Wednesday, August 18, 2010

Books That Time Forgot (feminist prototype edition)

So. How about that Project Gutenberg? All sorts of free etexts, there for the downloading. Of course, the tradeoff for free literary goodness is that a lot of it is stuff you can't imagine wanting to read (and Little Women, a book that alternately makes me a) very irritated and b) teary).

But it's kind of fun, getting to read these weird little turn of the century novels, like this one:

The Judgement of Eve, by May Sinclair, certainly sounds rather racy. It's not. Published in 1907, Judgement is a cautionary tale, although exactly what Sinclair is cautioning us is rather murky.
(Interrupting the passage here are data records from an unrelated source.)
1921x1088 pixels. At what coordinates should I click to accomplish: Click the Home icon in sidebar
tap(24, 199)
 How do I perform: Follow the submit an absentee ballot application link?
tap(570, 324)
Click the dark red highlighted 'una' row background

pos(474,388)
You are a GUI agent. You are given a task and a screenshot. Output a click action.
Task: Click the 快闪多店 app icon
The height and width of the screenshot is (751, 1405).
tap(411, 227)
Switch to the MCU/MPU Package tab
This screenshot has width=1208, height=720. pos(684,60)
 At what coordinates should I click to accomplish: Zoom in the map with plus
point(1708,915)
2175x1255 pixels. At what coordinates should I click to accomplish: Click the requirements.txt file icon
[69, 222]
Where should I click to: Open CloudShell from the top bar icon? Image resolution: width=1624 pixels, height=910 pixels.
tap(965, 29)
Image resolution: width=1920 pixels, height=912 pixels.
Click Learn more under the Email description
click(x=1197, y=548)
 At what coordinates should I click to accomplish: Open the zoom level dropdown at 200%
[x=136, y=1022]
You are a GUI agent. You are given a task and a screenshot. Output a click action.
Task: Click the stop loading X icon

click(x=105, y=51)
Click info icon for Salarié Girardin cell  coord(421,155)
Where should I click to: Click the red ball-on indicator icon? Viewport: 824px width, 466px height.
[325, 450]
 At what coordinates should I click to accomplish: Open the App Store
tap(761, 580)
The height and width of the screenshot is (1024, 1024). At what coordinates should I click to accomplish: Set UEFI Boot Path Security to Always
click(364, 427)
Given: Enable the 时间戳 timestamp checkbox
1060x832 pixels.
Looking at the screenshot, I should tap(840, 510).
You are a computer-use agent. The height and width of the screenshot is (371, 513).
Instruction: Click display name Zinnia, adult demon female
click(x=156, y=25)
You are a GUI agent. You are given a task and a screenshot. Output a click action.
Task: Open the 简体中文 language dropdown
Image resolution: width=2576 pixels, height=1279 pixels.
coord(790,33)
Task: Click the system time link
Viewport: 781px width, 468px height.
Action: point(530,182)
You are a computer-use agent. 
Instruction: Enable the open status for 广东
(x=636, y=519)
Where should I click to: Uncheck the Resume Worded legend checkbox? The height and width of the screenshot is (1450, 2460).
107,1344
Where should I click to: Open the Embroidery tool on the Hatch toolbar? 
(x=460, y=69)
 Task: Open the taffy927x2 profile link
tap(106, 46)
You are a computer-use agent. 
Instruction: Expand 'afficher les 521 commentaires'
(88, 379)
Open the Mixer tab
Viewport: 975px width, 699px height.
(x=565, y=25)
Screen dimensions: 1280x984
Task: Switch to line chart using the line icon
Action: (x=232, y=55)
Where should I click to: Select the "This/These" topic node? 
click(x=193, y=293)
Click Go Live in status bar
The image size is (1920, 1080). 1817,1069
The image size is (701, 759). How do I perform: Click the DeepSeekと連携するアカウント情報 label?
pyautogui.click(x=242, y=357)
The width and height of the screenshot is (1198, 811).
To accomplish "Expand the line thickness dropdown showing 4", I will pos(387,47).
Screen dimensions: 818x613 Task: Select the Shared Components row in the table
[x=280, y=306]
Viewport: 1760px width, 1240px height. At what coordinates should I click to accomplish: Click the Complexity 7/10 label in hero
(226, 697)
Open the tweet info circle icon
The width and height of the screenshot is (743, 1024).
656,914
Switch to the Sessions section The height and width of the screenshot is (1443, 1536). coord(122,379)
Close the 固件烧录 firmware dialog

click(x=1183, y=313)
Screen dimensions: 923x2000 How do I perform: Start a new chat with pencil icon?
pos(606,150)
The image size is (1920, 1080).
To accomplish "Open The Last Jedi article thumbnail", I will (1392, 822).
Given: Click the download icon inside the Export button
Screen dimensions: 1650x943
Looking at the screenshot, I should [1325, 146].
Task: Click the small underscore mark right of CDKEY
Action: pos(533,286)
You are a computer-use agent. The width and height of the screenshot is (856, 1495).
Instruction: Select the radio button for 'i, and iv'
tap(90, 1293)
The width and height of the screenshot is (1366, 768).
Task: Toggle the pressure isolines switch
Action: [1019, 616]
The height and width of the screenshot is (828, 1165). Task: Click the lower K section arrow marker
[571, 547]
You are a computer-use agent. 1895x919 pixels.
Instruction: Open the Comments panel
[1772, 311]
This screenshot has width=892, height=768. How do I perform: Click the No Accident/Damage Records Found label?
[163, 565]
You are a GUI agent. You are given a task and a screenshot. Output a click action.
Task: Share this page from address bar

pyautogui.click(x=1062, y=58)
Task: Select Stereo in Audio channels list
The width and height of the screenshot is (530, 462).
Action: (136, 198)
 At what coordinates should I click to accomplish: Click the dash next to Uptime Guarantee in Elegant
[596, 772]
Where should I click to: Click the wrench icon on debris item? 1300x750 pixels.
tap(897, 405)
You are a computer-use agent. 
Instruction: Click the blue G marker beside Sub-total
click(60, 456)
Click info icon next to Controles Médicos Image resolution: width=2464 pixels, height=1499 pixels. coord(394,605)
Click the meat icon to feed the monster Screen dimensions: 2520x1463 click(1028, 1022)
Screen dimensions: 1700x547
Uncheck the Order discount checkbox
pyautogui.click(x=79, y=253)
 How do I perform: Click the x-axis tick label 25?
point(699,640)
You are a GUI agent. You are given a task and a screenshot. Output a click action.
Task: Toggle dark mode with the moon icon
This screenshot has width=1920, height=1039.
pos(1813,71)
Anyway, Aggie Purcell is Sinclair's Eve, a sweet, pretty Englishwoman who is in all ways rather conventional except for her longing for "beautiful pictures and poetry," which are in rather short supply in her tiny town of Queningford. Being rather pretty, Aggie has her choice of suitors, and eventually narrows it down to well-to-do but provincial sheep farmer John Hurst and less-well-to-do but charmingly intellectual clerk Arthur Gatty. Aggie is attracted by Gatty's gentle, introspective nature and dedication to what he calls the "intellectual life," and she accepts his proposal, leaving John to marry her younger, less attractive sister (the early version of sloppy seconds?).

Aggie and Arthur move to the city and spend their free time attending debates, discussing the nature of reality, and otherwise convincing each other that their dedication to immateriality makes their rather penurious circumstances bearable. The two solemnly swear to 'keep up' their intellectual life, but, sadly, reliable birth control still being some ways away, in seven years the Gattys have six children and are poorer than ever, while Aggie is far too busy and worn out running after them to maintain her lofty ambitions.

Arthur, fed up with the demands of his growing brood and rather disgusted with how Aggie's let herself go, becomes a first-rate douche. Meanwhile, Aggie's sister (whose one child has rather conveniently, and as I understand it rather commonly in the way of children of that time period, died) is happily married to the even-wealthier John Hurst. The two sisters have a tense visit together, in which Susan confesses that she's been told that she's too weak to have another child but is, actually, totally okay with that.

Since I doubt anyone is going to hie themselves to Gutenberg to read this, I'll go ahead and spoil the ending - Aggie gets pregnant again and promptly dies. See, it IS like that coach in Mean Girls. If you have sex, you'll get pregnant and die!

Which brings us back to what, exactly, Sinclair was getting at. That Aggie's devotion to the idea of the 'intellectual life' is ridiculous? That having six kids is probably not the best idea if you'd really rather be spending your time debating the nature of reality?

Anyway, this weird little novel is sort of like a prototype of a feminist manifesto (I smell a thesis!). If you do want to read it, you can find it on Gutenberg here.